@Jean Szulc @Tónskáld
I share and understand your concern about this issue.
Many factors affect the answer (if there is one).
what is your (our) goal when composing?
how have you studied, how have you arrived to composition?
how restless are you about expanding your composition tools?
Perhaps, professional composers would try to define his/her own language? Which I assume, it is quite difficult nowadays. But notice that the vas majority of the great composers of our days have or had not focused only in one language. Richard Strauss, John Cage, ...... Gorécki, Párt, Vasks, etc., etc... Some of them experienced phases but also many others can be defined by a word: eclecticism.
I am amateur composer. I mean, I study music (a lot) and write music because I love it, it's almos a vital need. It's been a very long and satisfying journey to learn all the things I know. When you study new languages, new systems, it's normal you focus your composition on them. I understand this as exercises, but it doesn't mean you can do beautiful things.
But my final vision of this question is I have lots of TOOLS to use at my convenience, and when I want to. Starting on classic tonal harmony and counterpoint, but going to atonality, polytonality, impressionism, PC sets, polychords, Messiaen, mirrored harmonies, new forms, jazz harmony, and a long etc... I believe everything can be combined. The difficulty is to make something expressive with the tools you pick up for a composition.
So, eclecticism is the answer, for me.
I'm also convinced that a composer with aspiration to evolve has to study and know as many tools as possible. No matter you hate atonalism, you need to know what it is and how it works. We see atonalism mixed with tonal music in many great works (The Rosenkavalier, Cabaret, Psycho.....). If you don't know this tools, you are limited.

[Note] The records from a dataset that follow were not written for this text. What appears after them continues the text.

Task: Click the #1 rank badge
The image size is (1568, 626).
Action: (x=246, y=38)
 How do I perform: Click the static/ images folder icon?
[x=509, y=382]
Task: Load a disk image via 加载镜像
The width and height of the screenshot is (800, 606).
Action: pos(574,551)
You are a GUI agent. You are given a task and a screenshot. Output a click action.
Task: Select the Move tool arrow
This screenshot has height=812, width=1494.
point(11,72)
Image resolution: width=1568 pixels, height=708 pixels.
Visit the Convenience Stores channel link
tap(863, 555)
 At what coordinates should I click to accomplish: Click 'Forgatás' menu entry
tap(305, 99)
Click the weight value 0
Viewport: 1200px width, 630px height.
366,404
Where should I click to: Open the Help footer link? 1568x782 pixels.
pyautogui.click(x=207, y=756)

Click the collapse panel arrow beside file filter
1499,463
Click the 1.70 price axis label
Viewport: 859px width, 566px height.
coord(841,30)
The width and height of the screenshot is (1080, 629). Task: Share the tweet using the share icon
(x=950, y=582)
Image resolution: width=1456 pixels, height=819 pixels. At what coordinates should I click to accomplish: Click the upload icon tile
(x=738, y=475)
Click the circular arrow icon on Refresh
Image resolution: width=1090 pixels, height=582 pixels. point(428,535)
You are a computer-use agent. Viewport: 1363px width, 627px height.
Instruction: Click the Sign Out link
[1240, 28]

I respect people who write music imitating Mozart or Bach or whatever. What's the point? I understand to do it as exercises, to learn those styles. Nobody (of us) can make music 50% as good as theirs, in their strict style. They are happy with it, writing music like that. But I don't understand to be stuck in that period and nothing more, with all there is. Even if you hate atonal music, you can enrich your tonal music with many tools from the 20th century. So, it also depends on "how restless you are". I always value the hard work of composing in any style, but I think many people loose opportunities denying anything further than romanticism. I usually write music based in contemporary tools, but I don't mind mixing with tonal music if I need it.